The three-layer model adds approximately HKD 800,000 to HKD 1.2 million to the total listing costs for a standard Main Board application, based on fee surveys conducted by the Hong Kong Sponsor Association in Q1 2025. This cost must be factored into the sponsor’s engagement letter and budget from the outset. The HKEX has indicated that it will not accept cost as a justification for inadequate due diligence, as stated in the Exchange’s response to the 2025 Market Consultation Paper.
Documentation and Retention Requirements
The SFC’s Code of Conduct paragraph 17.7 requires sponsors to maintain records of all due diligence steps taken, including the verification of expert reports. The SFC has clarified that this includes:
- All correspondence with the expert, including email chains and meeting minutes
- The expert’s engagement letter and independence declaration
- The sponsor’s internal verification checklist and sign-off documents
- Any independent validation reports commissioned by the sponsor
- A written rationale for the sponsor’s conclusion that the expert’s work is reliable
These records must be retained for a minimum of seven years after the listing application is withdrawn or the applicant is listed, as per the SFC’s Record Keeping Guidelines for Licensed Corporations. The SFC has the power to request these records during inspections or investigations, and failure to produce them can result in disciplinary action under the Securities and Futures Ordinance (Cap. 571), Section 193.
Managing Expert Conflicts of Interest
The HKEX’s GL117-25 requires sponsors to assess whether the expert has any conflicts of interest with the applicant, its directors, or its substantial shareholders. The sponsor must obtain a written declaration from the expert confirming that no conflict exists, and must independently verify this declaration by reviewing the expert’s other engagements, shareholdings, and professional relationships.
A particular area of focus is the expert’s relationship with the applicant’s competitors. If the expert has performed work for a competitor within the past two years, the sponsor must assess whether this creates a bias in the expert’s analysis. The HKEX’s Listing Decision LD148-2025, published on 10 March 2025, rejected an application where the expert had conducted a competing market study for the applicant’s largest competitor within the same year, and the sponsor had not considered this as a potential conflict.
Actionable Takeaways for Compliance Teams
- Mandate independent verification of expert methodology for all data points that appear in the prospectus summary or constitute more than 10% of any financial forecast, as required by HKEX GL117-25 and Listing Decision LD143-2024.
- Implement a three-layer verification model that includes corporate finance review, internal compliance assessment, and independent external validation, with documented sign-offs at each layer.
- Retain all due diligence records for a minimum of seven years post-application or listing, including correspondence, engagement letters, verification checklists, and independent validation reports, to satisfy SFC Code of Conduct paragraph 17.7.

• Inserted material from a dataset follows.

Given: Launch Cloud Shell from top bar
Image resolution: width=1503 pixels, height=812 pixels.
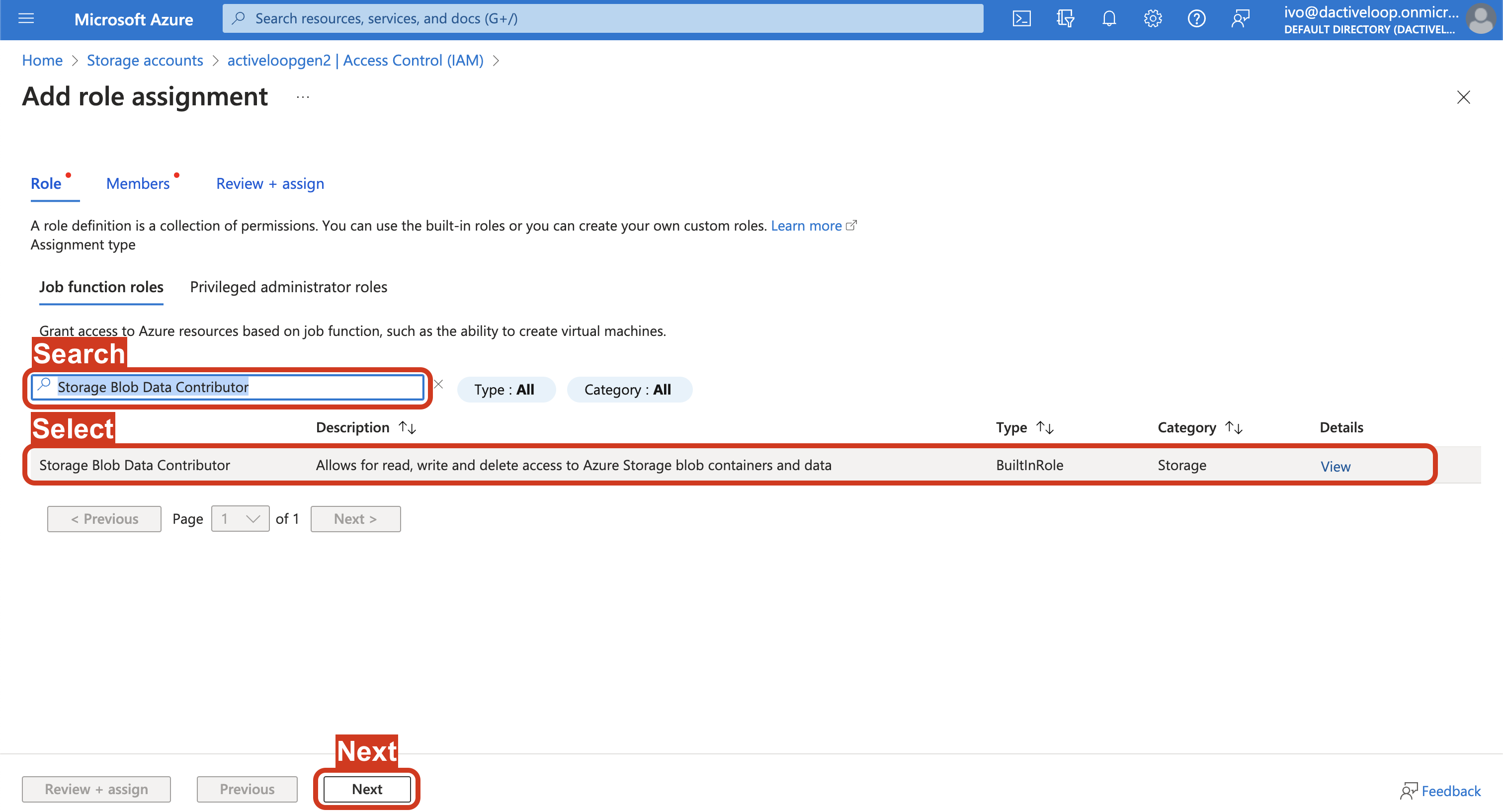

- Assess expert conflicts of interest proactively by obtaining a written independence declaration and independently verifying the expert’s relationships with the applicant, its directors, substantial shareholders, and competitors.
- Budget an additional HKD 800,000 to HKD 1.2 million per expert report for the enhanced due diligence requirements, and ensure this cost is reflected in the sponsor’s engagement letter and project budget from the initial mandate stage.